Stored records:
::::::::
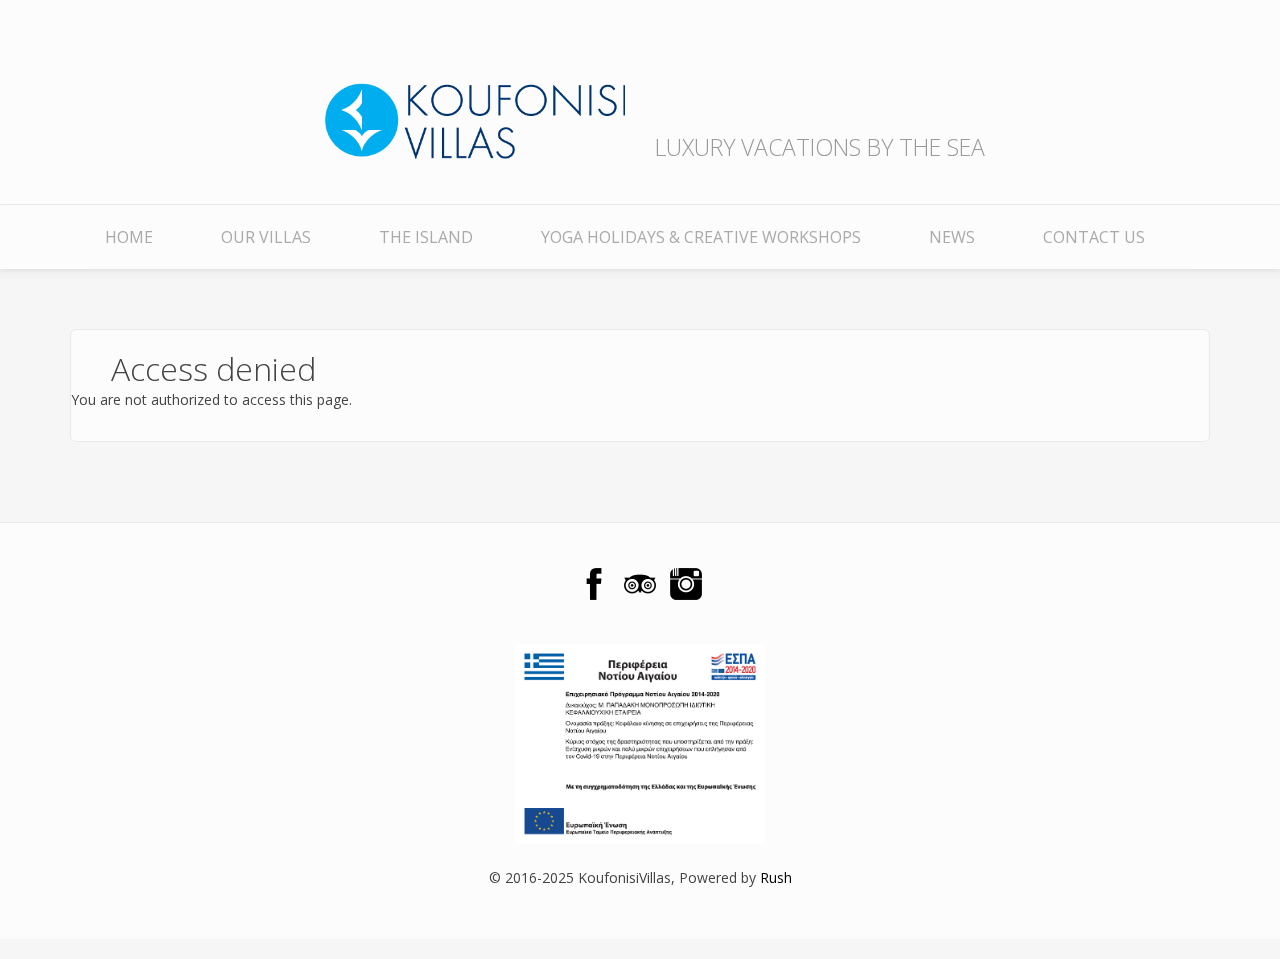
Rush (776, 877)
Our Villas (266, 237)
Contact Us (1094, 237)
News (952, 237)
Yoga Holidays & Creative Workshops (701, 237)
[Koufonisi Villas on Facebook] (594, 584)
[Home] (475, 98)
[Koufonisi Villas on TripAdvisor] (640, 584)
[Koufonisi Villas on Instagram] (686, 584)
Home (129, 237)
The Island (426, 237)
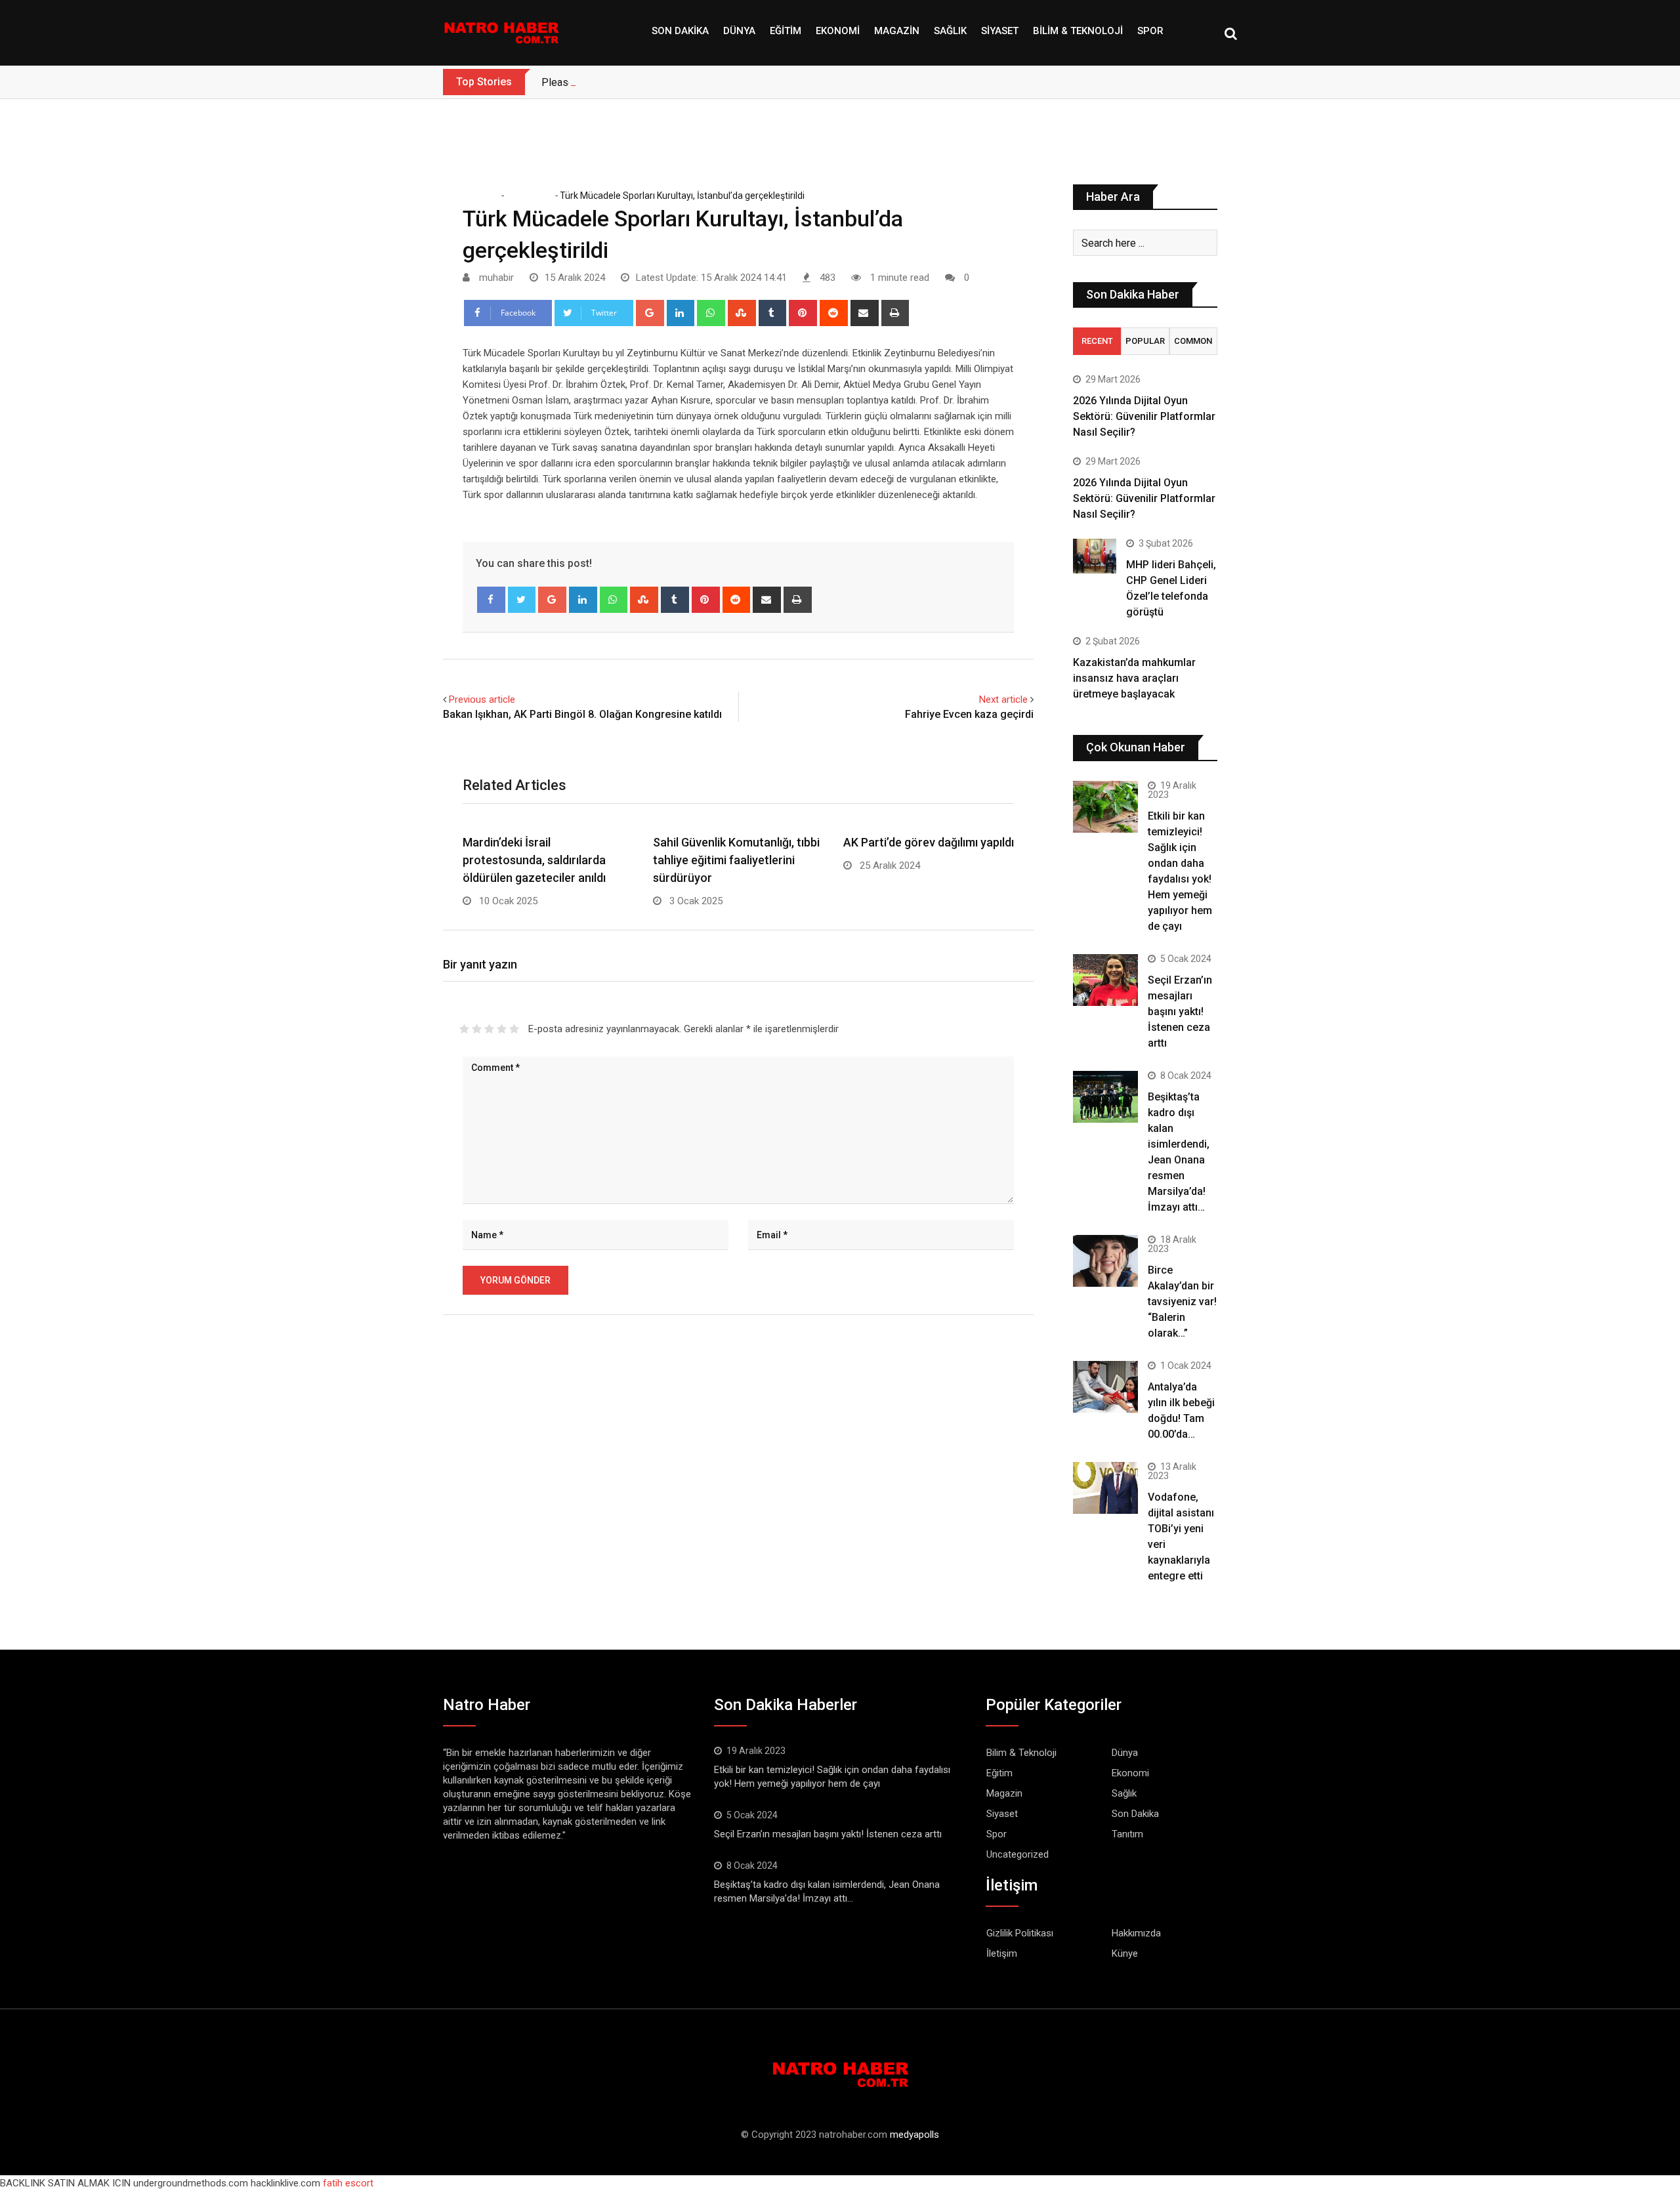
::::::::
What to produce:
Restate, word for word and without pictures, the lines from the line containing "[Koufonisi Villas on TripAdvisor] (640, 584)" to the last line of the records above.

Result:
[Koufonisi Villas on TripAdvisor] (640, 584)
[Koufonisi Villas on Instagram] (686, 584)
Home (129, 237)
The Island (426, 237)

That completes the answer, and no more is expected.